-- START OF DATA SUPPLIED --

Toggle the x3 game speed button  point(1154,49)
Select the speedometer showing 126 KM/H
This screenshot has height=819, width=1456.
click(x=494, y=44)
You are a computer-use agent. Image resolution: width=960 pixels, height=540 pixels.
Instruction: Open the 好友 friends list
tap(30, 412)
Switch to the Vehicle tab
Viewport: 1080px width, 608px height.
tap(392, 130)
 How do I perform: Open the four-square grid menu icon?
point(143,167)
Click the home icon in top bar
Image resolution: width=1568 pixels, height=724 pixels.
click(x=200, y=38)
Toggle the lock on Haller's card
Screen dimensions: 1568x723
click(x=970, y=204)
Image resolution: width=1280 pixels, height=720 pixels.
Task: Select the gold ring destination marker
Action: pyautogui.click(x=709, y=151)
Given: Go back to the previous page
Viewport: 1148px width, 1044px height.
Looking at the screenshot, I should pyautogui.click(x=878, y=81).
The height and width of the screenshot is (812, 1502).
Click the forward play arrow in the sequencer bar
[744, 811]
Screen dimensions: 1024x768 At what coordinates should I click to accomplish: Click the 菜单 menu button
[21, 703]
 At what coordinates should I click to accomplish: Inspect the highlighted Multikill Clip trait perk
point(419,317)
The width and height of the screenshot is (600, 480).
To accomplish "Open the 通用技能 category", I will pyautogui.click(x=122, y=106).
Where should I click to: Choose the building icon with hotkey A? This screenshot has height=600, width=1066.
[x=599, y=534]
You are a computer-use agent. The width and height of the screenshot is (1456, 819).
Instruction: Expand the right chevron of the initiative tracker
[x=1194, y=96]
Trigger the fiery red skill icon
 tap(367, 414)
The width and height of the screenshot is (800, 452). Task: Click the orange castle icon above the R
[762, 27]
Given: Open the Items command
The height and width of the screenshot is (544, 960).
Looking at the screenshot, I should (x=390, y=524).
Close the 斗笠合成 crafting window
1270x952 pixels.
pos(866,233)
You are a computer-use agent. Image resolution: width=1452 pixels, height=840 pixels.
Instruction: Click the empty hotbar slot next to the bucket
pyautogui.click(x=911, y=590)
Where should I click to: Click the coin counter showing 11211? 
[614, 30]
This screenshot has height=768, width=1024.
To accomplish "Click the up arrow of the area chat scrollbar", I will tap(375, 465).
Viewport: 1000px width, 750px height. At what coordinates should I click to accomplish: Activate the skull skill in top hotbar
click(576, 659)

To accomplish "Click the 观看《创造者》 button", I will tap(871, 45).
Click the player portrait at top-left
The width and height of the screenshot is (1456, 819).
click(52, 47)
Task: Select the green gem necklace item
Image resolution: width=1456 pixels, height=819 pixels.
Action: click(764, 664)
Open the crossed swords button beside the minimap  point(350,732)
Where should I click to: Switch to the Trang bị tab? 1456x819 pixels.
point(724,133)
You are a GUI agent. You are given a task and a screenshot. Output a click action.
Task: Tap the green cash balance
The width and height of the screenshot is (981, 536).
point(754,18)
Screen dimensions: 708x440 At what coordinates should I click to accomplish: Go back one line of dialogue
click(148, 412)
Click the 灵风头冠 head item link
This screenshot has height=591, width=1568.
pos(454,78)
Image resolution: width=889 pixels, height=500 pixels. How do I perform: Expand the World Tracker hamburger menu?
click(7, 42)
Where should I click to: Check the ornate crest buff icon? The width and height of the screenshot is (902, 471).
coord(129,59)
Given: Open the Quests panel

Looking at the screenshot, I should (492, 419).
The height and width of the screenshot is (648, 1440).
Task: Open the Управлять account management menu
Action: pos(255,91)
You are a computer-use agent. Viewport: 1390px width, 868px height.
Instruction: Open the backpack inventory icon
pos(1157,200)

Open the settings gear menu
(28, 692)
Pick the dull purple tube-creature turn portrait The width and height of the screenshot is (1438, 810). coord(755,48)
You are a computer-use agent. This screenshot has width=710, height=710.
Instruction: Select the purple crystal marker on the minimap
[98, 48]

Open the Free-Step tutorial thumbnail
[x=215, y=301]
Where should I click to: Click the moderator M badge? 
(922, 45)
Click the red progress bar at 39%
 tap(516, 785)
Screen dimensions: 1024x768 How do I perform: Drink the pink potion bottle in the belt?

-- END OF DATA SUPPLIED --

--- EXERCISE AIM ---
Please write out again, without any change, the lines of the records above from the line with "Viewport: 1000px width, 750px" to the line with "click(52, 47)", including both of those lines.

--- EXERCISE RESPONSE ---
Viewport: 1000px width, 750px height. At what coordinates should I click to accomplish: Activate the skull skill in top hotbar
click(576, 659)

To accomplish "Click the 观看《创造者》 button", I will tap(871, 45).
Click the player portrait at top-left
The width and height of the screenshot is (1456, 819).
click(52, 47)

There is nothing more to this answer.